Stored items

[Start of Attachment]

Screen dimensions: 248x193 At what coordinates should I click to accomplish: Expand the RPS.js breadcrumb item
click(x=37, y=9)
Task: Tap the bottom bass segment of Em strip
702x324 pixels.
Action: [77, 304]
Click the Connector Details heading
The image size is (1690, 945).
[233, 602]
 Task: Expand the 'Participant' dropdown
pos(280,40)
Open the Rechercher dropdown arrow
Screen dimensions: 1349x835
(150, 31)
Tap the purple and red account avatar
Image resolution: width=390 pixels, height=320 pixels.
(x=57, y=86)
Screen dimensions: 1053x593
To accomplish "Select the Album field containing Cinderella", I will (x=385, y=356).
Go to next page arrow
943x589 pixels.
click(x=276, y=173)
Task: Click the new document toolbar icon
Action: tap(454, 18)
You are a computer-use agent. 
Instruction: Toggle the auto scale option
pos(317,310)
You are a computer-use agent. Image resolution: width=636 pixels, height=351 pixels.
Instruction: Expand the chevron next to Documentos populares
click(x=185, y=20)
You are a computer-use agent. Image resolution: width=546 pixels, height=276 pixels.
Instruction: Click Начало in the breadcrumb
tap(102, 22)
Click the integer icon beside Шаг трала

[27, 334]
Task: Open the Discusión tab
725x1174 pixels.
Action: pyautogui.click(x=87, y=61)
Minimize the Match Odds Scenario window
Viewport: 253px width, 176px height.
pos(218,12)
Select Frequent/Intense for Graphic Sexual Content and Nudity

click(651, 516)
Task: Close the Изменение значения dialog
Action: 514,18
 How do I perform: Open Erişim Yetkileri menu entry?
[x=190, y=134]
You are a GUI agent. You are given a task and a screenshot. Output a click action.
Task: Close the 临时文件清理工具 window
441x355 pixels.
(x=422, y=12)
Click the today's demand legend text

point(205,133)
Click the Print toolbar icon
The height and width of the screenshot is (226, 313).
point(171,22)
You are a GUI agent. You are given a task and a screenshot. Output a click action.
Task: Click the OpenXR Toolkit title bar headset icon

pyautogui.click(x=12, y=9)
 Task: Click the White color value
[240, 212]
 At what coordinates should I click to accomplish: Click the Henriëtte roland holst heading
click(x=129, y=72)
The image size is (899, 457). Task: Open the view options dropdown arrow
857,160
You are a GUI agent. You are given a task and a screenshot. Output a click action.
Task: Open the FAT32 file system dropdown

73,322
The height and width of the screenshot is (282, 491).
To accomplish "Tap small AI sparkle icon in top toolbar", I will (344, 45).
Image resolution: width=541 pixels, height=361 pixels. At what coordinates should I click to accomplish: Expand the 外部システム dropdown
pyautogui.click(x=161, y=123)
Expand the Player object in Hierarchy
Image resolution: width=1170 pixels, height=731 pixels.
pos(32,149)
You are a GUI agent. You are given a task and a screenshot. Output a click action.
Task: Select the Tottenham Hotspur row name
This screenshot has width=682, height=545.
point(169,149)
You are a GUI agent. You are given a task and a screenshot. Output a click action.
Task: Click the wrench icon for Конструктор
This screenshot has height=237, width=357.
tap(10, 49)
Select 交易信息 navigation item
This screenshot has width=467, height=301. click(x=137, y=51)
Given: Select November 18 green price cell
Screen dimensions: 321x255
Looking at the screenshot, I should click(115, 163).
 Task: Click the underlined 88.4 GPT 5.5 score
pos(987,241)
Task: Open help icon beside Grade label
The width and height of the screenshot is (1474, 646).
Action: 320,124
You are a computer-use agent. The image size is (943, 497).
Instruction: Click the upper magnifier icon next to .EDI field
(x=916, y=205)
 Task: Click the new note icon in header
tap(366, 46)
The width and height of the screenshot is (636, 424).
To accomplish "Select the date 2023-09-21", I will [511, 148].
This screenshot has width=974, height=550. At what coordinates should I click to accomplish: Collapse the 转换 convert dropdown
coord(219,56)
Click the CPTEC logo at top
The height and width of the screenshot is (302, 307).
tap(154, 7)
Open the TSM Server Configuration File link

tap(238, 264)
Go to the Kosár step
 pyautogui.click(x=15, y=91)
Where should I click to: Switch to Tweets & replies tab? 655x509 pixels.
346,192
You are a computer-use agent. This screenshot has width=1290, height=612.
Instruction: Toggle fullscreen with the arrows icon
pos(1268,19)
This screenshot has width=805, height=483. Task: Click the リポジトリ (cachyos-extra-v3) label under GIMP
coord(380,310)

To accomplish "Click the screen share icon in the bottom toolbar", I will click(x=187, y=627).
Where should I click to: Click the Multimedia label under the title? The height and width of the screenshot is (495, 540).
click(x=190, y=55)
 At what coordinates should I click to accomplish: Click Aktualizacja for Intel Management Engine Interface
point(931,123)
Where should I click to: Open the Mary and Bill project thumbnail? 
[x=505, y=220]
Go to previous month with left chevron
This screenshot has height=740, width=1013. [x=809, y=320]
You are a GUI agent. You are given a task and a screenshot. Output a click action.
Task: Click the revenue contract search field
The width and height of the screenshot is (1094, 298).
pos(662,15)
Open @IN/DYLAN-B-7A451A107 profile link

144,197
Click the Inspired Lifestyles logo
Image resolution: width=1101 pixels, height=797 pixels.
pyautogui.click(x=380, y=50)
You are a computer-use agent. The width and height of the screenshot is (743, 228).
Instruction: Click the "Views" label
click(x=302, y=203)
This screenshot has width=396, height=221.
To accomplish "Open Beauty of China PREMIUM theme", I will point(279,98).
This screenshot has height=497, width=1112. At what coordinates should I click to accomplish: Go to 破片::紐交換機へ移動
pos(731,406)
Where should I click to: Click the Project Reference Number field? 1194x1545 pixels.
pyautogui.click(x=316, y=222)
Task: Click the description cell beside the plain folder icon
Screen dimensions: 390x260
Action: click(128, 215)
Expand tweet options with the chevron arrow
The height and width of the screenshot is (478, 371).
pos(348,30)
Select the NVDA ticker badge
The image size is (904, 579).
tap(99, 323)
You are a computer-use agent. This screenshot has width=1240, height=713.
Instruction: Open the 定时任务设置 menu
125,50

[End of Attachment]

**Exercise description:** Return, in full, every line of these entries that holds "cell".

**Solved exercise:**
Given: Select November 18 green price cell
Task: Click the description cell beside the plain folder icon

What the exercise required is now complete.